**Requirements:** Echo back the lines from the one with "The height and" through the one with "pyautogui.click(x=305, y=76)", including both, and leave the pictures out of your answer.

**Input rows:**
* start *
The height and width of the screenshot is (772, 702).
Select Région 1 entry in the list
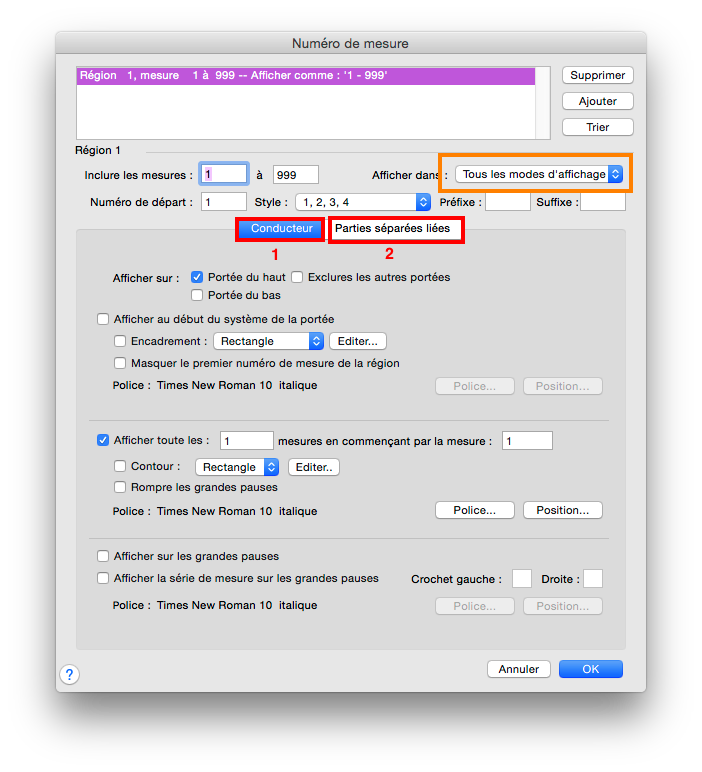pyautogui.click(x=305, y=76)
* end *
* start *
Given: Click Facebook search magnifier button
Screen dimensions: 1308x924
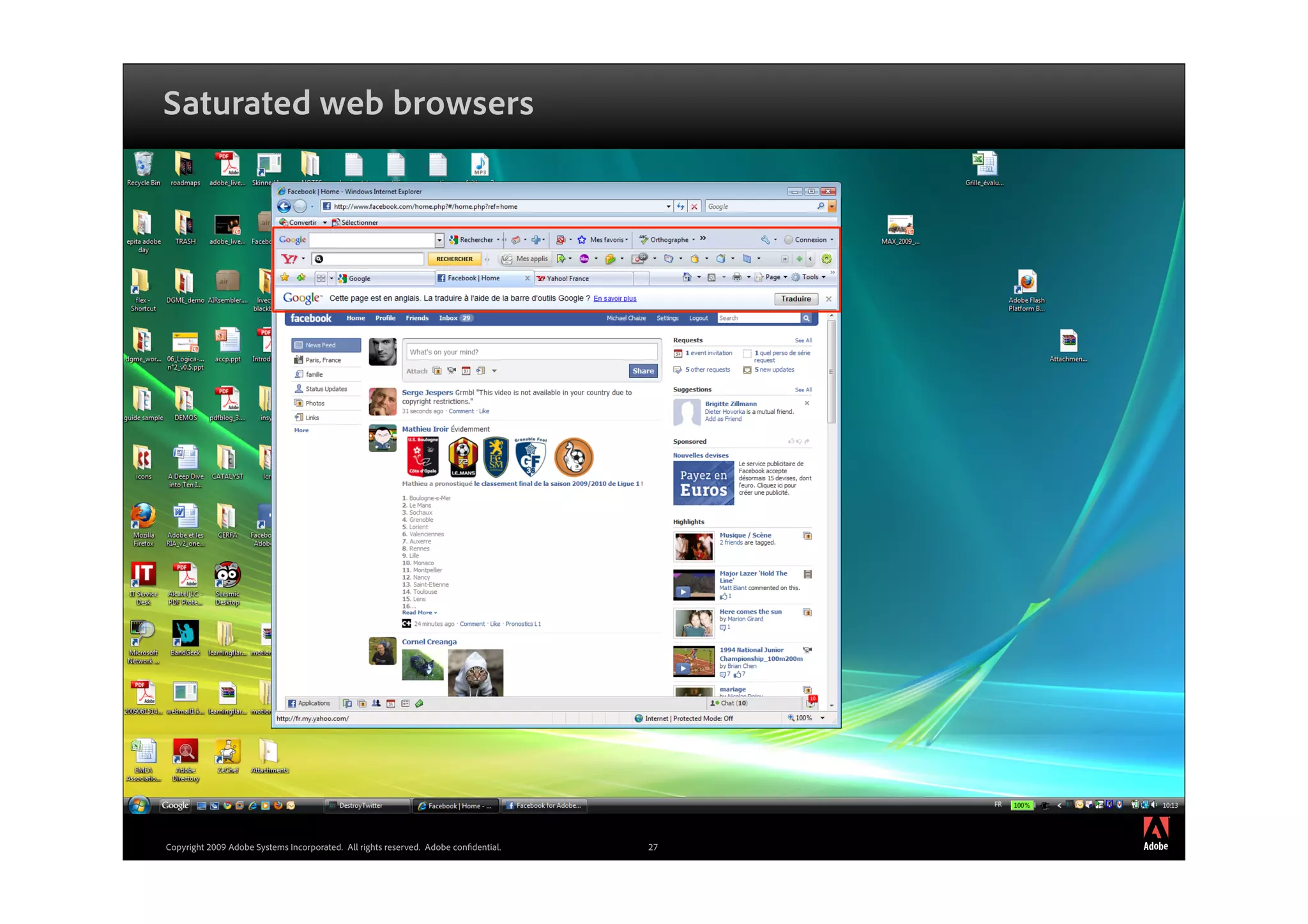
* end *
**Solution:**
The height and width of the screenshot is (772, 702).
Select Région 1 entry in the list
pyautogui.click(x=305, y=76)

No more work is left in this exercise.